# first we have to divide the data for our use case per day for each revenue center

In [4]:
import pandas as pd

file_path = "../data/raw/Hotel_Revenue_Data.xlsx"

# Use read_excel instead of read_csv
df = pd.read_excel(file_path, parse_dates=["Date"])

# Quick sanity-check
print(df.shape)
df.head()


(120562, 4)


Unnamed: 0,Date,MealPeriod,CheckTotal,RevenueCenterName
0,2023-04-18,Dinner,125.0,RevenueCenter_1
1,2023-04-18,Dinner,37.5,RevenueCenter_1
2,2023-04-18,Dinner,0.0,RevenueCenter_1
3,2023-04-18,Dinner,0.0,RevenueCenter_1
4,2023-04-18,Dinner,70.0,RevenueCenter_2


In [9]:
import pandas as pd
import itertools

# Step 1: Get all unique values
all_dates = df["Date"].unique()
all_meals = df["MealPeriod"].unique()
all_centers = df["RevenueCenterName"].unique()
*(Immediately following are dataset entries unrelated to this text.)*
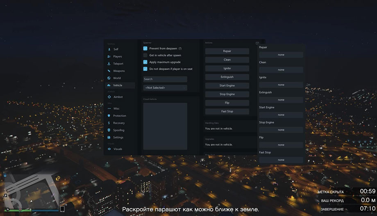Open the Protection shield icon
Screen dimensions: 377x216
[109, 116]
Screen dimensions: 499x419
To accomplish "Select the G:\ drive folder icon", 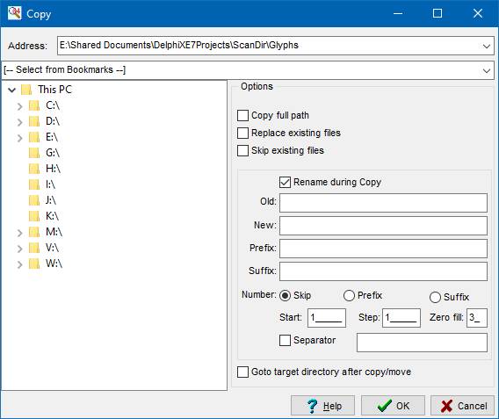I will 34,153.
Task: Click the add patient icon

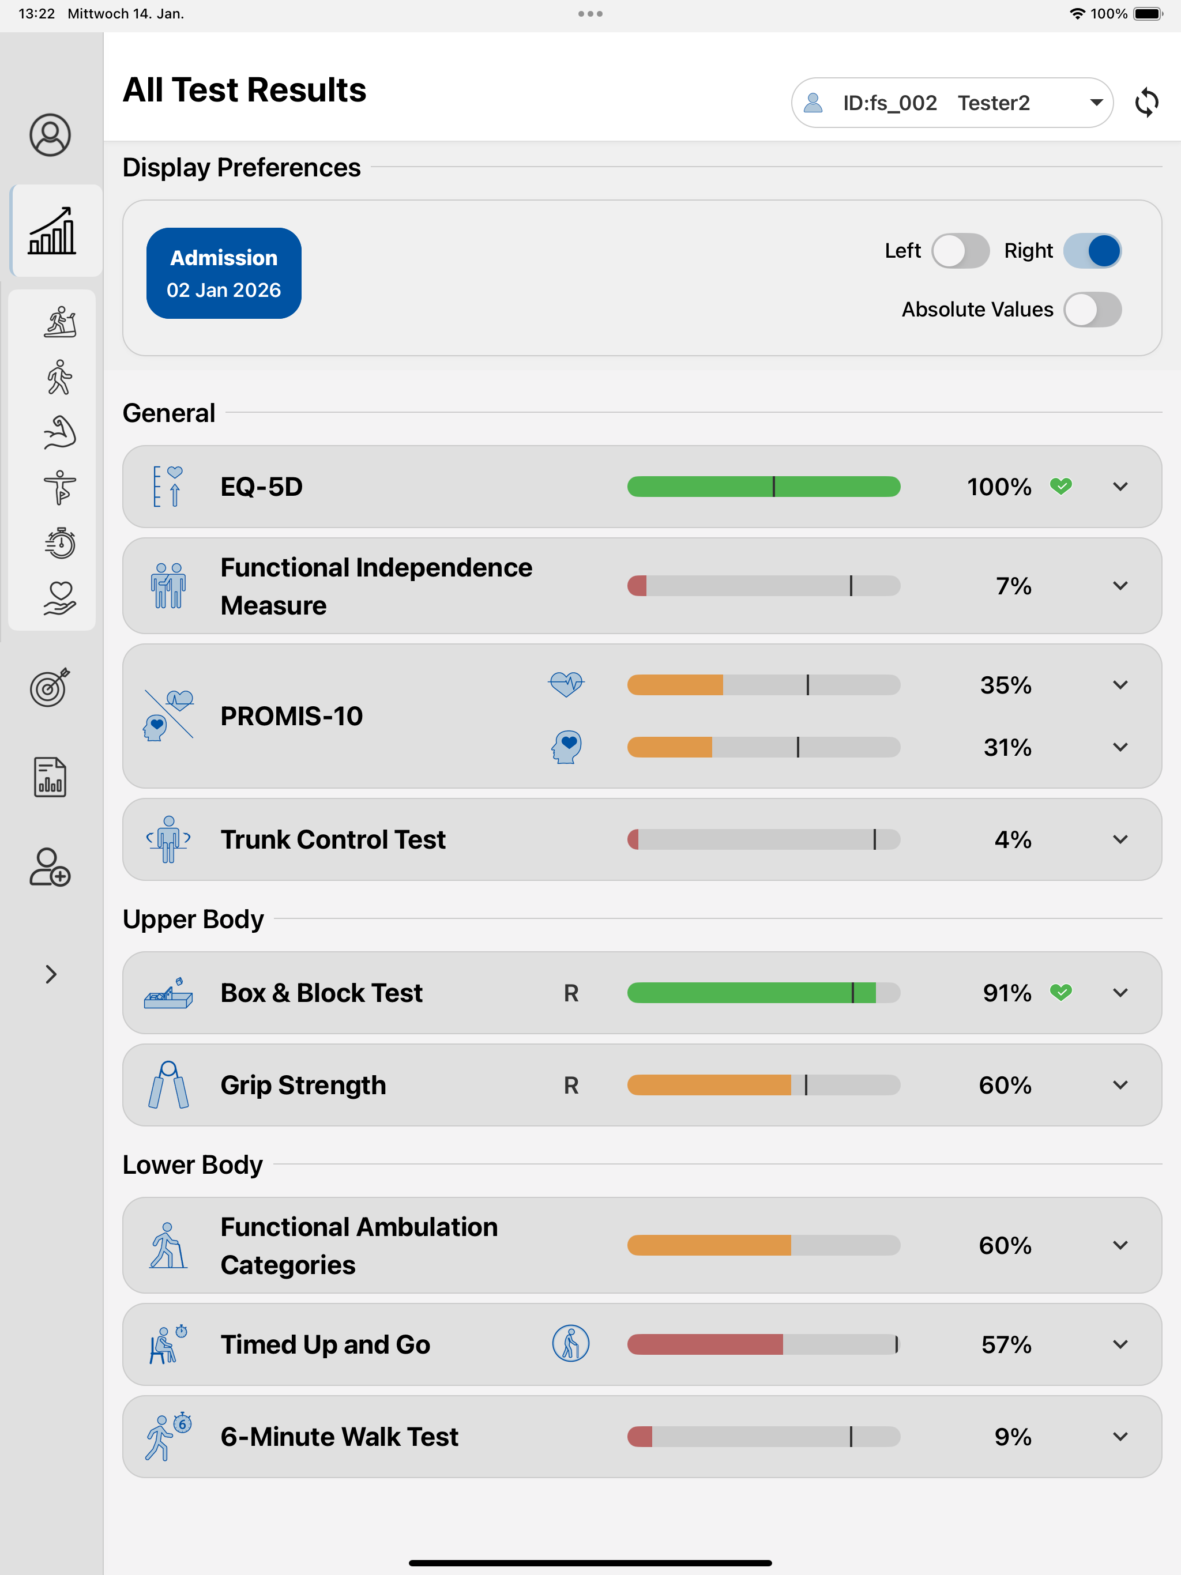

# Step 2: Create full cartesian product of all combinations
all_combinations = pd.DataFrame(
    list(itertools.product(all_dates, all_meals, all_centers)),
    columns=["Date", "MealPeriod", "RevenueCenterName"]
)

# Step 3: Group actual data
actual_totals = (
    df.groupby(["Date", "MealPeriod", "RevenueCenterName"])["CheckTotal"]
    .sum()
    .reset_index()
    .rename(columns={"CheckTotal": "TotalCheckAmount"})
)

# Step 4: Merge with full combinations and fill missing with 0
final_df = (
    all_combinations
    .merge(actual_totals, on=["Date", "MealPeriod", "RevenueCenterName"], how="left")
    .fillna({"TotalCheckAmount": 0})
    .sort_values(by=["Date", "MealPeriod", "RevenueCenterName"])
)

# Step 5: Save to CSV
final_df.to_csv("complete_daily_revenue_totals.csv", index=False)